The ‘pedia says that bokeh “…is the aesthetic quality of the blur produced in the out-of-focus parts of an image produced by a lens.” I have a 50mm Canon 1:1.8 lens that gives okay bokeh, I guess. The background blur isn’t as important to me as the sharp focus I get on the subject in the very flat focal plane when the lens is opened wide. There are folks who will suggest that the points of light blurred in the background are five sided, not the smooth bubble effect you might get with a Leica 50mm f/0.95 lens. This is the kind of criticism that might make an artist weep.

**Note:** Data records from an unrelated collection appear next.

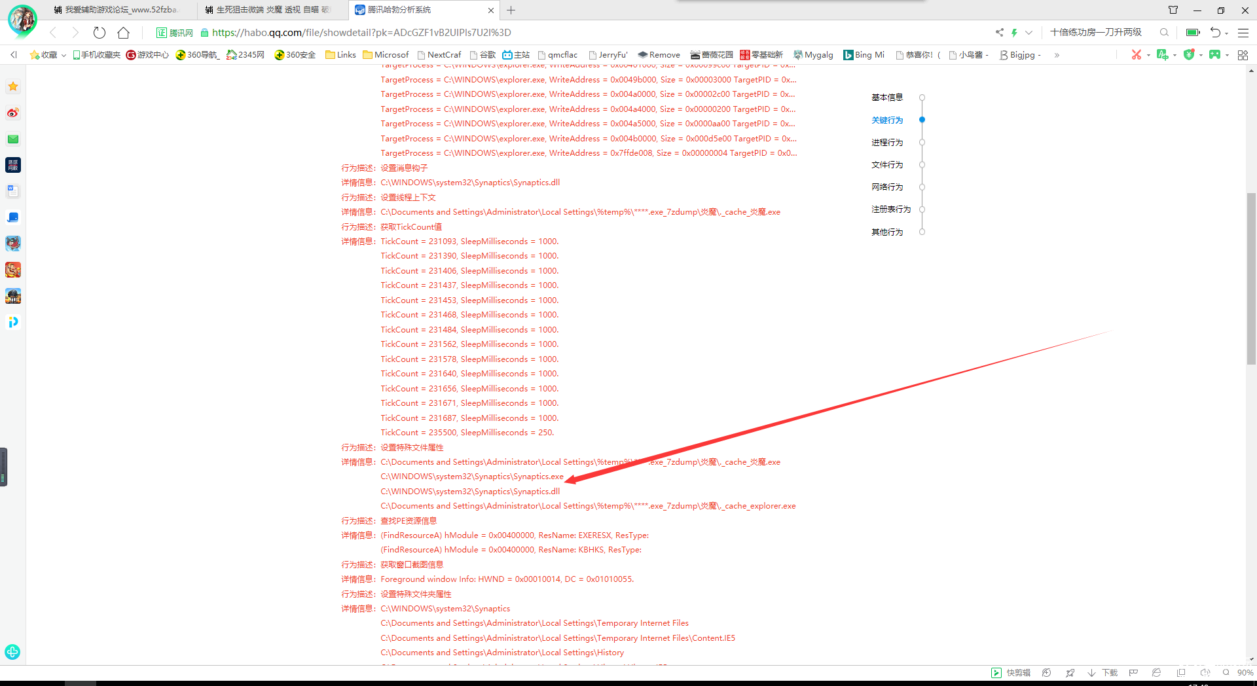Viewport: 1257px width, 686px height.
Task: Expand the bookmarks bar overflow chevron
Action: (x=1057, y=56)
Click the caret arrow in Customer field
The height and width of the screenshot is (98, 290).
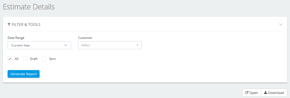(x=137, y=45)
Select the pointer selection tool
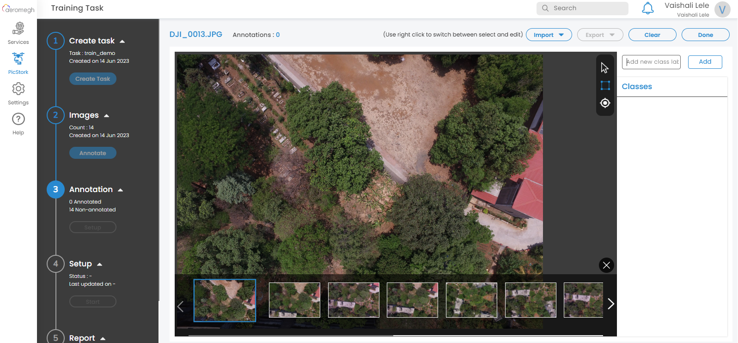 pos(604,68)
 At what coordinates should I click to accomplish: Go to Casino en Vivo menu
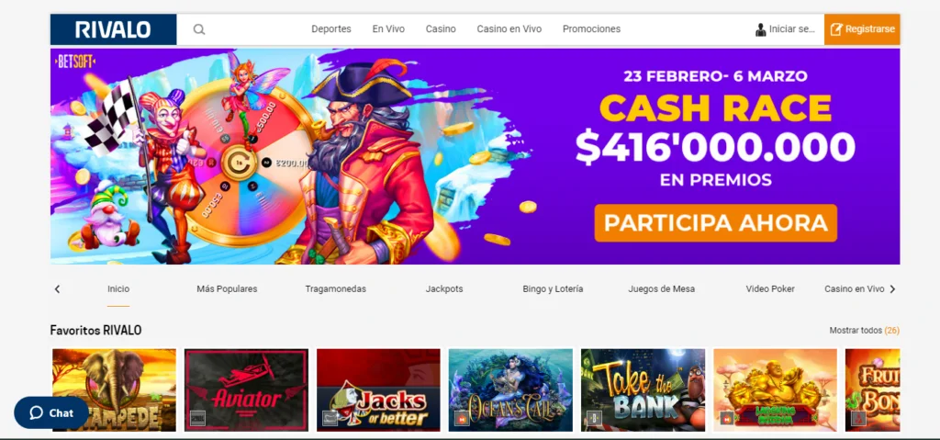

But a hobbyist like me will take comfort in the fact that the Leica lens costs about $11,000, at least a couple of orders of magnitude more than my Canon.
When I bought that lens I went to the kitchen and arranged a bowl of fruit and snapped lots of pictures with the fruit in focus and the background nicely blurred. Voila! Bokeh! Those five sided blurs around background highlights reflect the inexpensive nature of the lens design. The Canon lens has five blades that form the aperture. The Leica has perhaps a zillion, or at least 10 or 12. This is too technical for me. I’ll settle for a sharp image in a shallow depth of field with a blurry background, and I won’t complain too much about the cheap qualities of the blurriness. Hang onto this explanation of bokeh. Not everybody knows what it is, but it makes a dandy metaphor when one is trying to focus attention on something important and control the background noise. Think, for example, of a portrait of your favorite politician with something symbolic burning in the background.

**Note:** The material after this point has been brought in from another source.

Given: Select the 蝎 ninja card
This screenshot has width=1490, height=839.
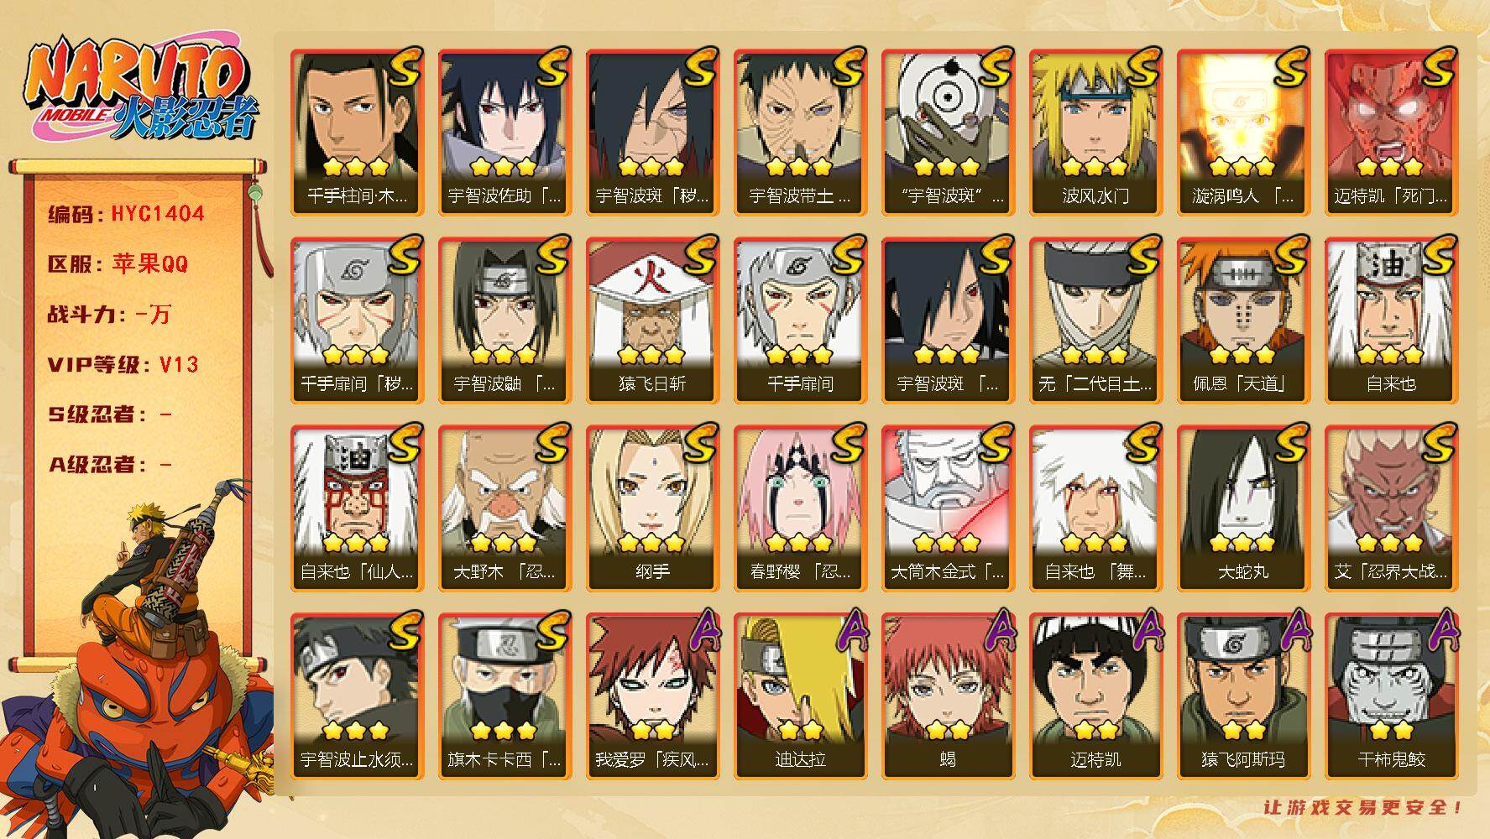Looking at the screenshot, I should (948, 696).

The above picture of Skippy exploring my Eb tuba was taken with an Android smart phone in available light on a nice day when he should have been in the yard playing. No bokehs were harmed in the making of that picture.
I’m looking forward to writing a post in the near future that will comprise more than a banana, some grapes, and a couple of peaches in a bowl with a blurry background. Meanwhile, wasn’t this better than “Testing, testing, can you hear me in the back of the room?”